Now let's return to what you wanted to do. You want to enumerate all rational numbers, but to do that you have to identify rational numbers with sequences, so you take $S=\{0,1\}$ and identify each rational number with its radix-2 expansion, choosing the 1-terminating expansion when there are two expansions. Then you made a list, and applied the Cantor argument, and you got a sequence that ended with zeroes. All Cantor promised was to produce a sequence not on your list, and the procedure has done this.

If you want to argue about rational numbers, you have to add something more; if you expected it to produce an irrational number, you have to add a bit more, and the paragraphs above should suggest how to do it.

Given a list of digit sequences, the diagonal argument constructs a digit sequence that isn't on the list already.

There are indeed technical issues to worry about when the things you are actually interested in are real numbers rather than digit sequences, because some real numbers correspond to more than one digit sequences.

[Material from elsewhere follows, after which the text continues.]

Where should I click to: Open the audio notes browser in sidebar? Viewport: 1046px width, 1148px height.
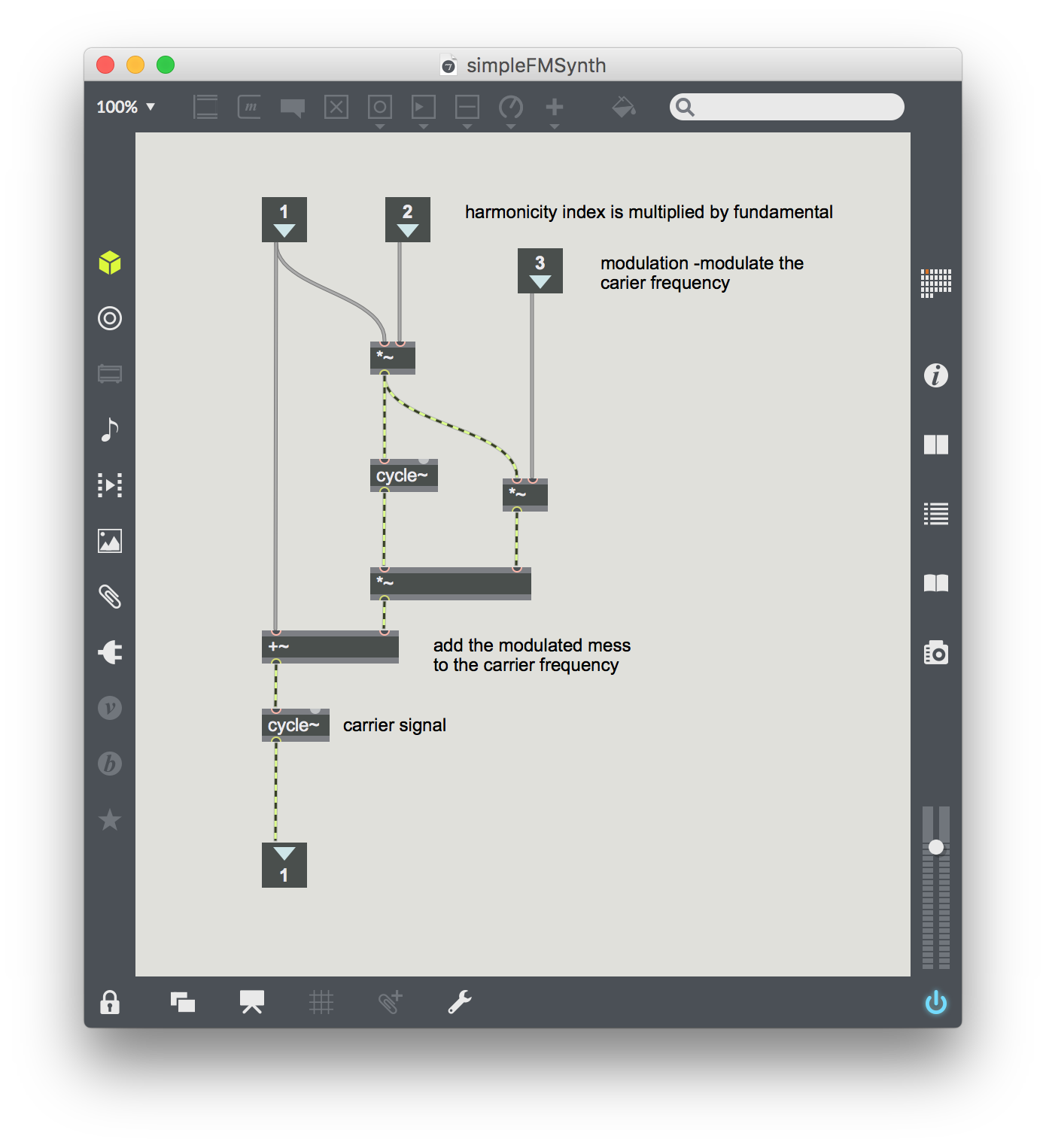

The method I see most often to work around this technicality is to choose the digits for the diagonal in a way that they can only produce a real number that has only one corresponding digit sequence: e.g. choose to use decimal digits, and only pick 3 or 6 for the digits of the digit sequence you construct using the diagonal argument.

No, one can easily arrange for a list whose diagonal "flip" is a rational number. Consider the following list:

$$f_n(k)=\begin{cases}0&n\neq k\\ 1& n=k\end{cases}$$

Then the list looks like this:

$$\begin{matrix} 1&0&0&0&0&0&0&0&0&0&0&0&\ldots\\ 0&1&0&0&0&0&0&0&0&0&0&0&\ldots\\ 0&0&1&0&0&0&0&0&0&0&0&0&\ldots\\ 0&0&0&1&0&0&0&0&0&0&0&0&\ldots\\ 0&0&0&0&1&0&0&0&0&0&0&0&\ldots\\ 0&0&0&0&0&1&0&0&0&0&0&0&\ldots\\ 0&0&0&0&0&0&1&0&0&0&0&0&\ldots\\ 0&0&0&0&0&0&0&1&0&0&0&0&\ldots\\ 0&0&0&0&0&0&0&0&1&0&0&0&\ldots\\ 0&0&0&0&0&0&0&0&0&1&0&0&\ldots\\ 0&0&0&0&0&0&0&0&0&0&1&0&\ldots\\ 0&0&0&0&0&0&0&0&0&0&0&1&\ldots\\ \vdots&\vdots&\vdots&\vdots&\vdots&\vdots&\vdots&\vdots&\vdots&\vdots&\vdots&\vdots&\ddots \end{matrix}$$

Clearly every real number represented by a binary sequence in this list is rational, as it only contains one non-zero coordinate. But what does the diagonal argument generates? $f(k)=1-f_k(k)=0$, so the sequence generated is $0$.

And if $0$ is not a rational number, I don't know what is. Using this list it's quite easy to generate any rational number as a diagonal output, but I'll leave that to you to find out how.